Worthy, Not Worthy

It never ceases to amaze me how, when God chooses theme to concentrate my study on, the topic bubbles up everywhere I turn. I am part of the Church, God’s people, and He says we are One with Him and with each other; therefore, it should be no surprise that He would be teaching others the same thing He is teaching me. We need to grow up in Christ together.

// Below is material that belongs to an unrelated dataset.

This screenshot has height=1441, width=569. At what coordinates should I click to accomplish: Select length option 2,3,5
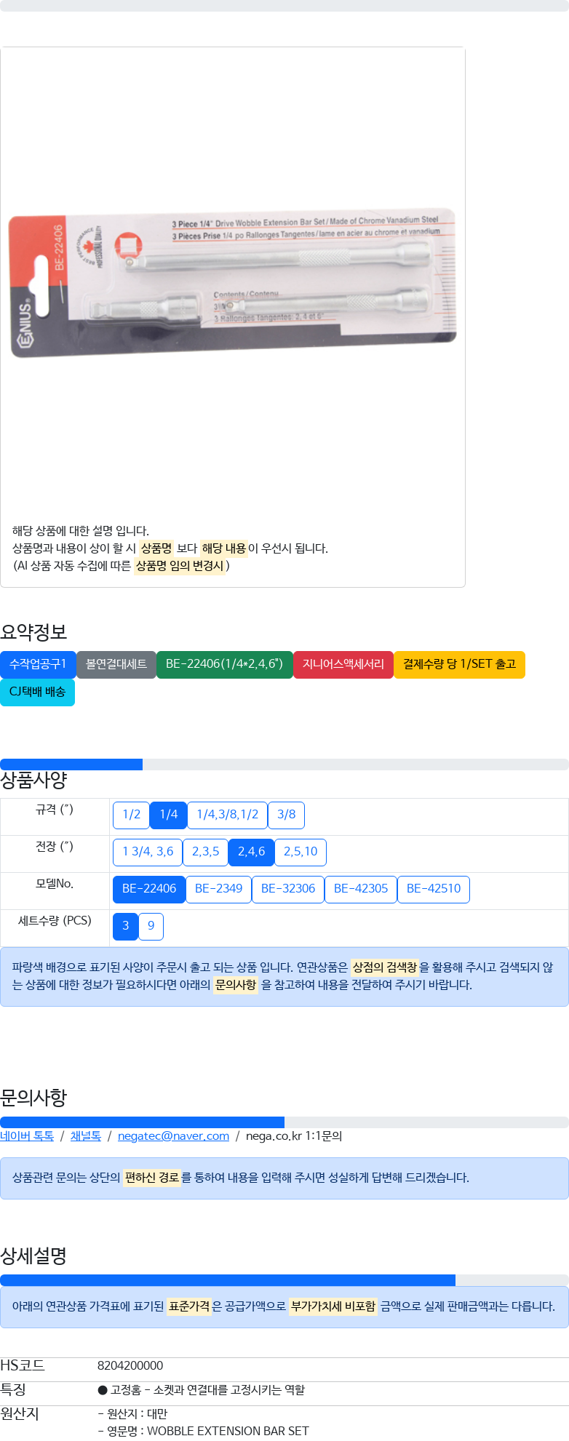click(206, 852)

Lately, the theme has been worth. I had the privilege of speaking at a ladies retreat last weekend, and the message was about what it looks like to go deeper with God. We can’t go deeper if we don’t believe Him, and the consistent thing I have seen women struggle to believe over the past 24 years of ministry is that they are valuable to God. Instead, the lies of the enemy and temptation to compare ourselves to others creates a barrier between the spiritual truths we find in the Bible and the hard shell of our vulnerable hearts. We have to stop focusing on our worth and grow in our awe and wonder of who God is. When He becomes our everything, and we recognize His worth, the world and its allure fades away. We understand our worth was settled when Jesus gave His very life for us to be able to stand in His presence, and we become what we behold in Him.

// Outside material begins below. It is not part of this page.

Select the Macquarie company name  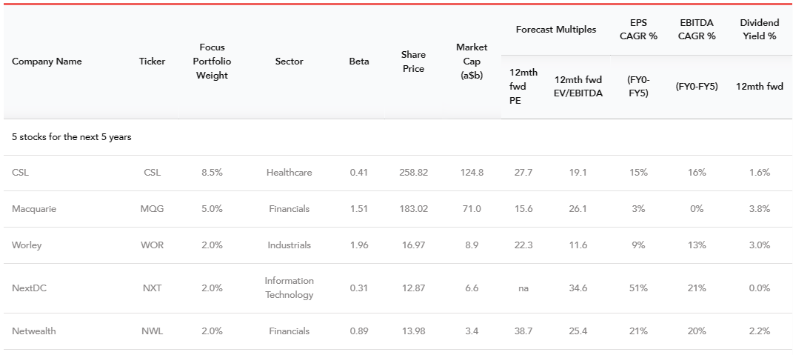point(34,208)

God’s truth is reality, no matter what people choose to believe. Truth doesn’t change. Reality doesn’t change.

Not one week later, I sat with the women from my church and we watched an episode of The Chosen series, and we discussed questions from the workbook. The topic was “Worthy, Not Worthy,” and we discussed how the different people Jesus called may have seen themselves in the wrestle of how to answer Jesus’ invitation. The chapter concluded:

“We’re valuable to God because He made us and loves us. We’re valuable because He says we are, and His Word is the be-all-end-all. But He calls us to himself because of who He is, not because we are worthy–which actually means we can be confident in our calling since it’s based on His goodness, His forgiveness, and His grace (just to name a few).”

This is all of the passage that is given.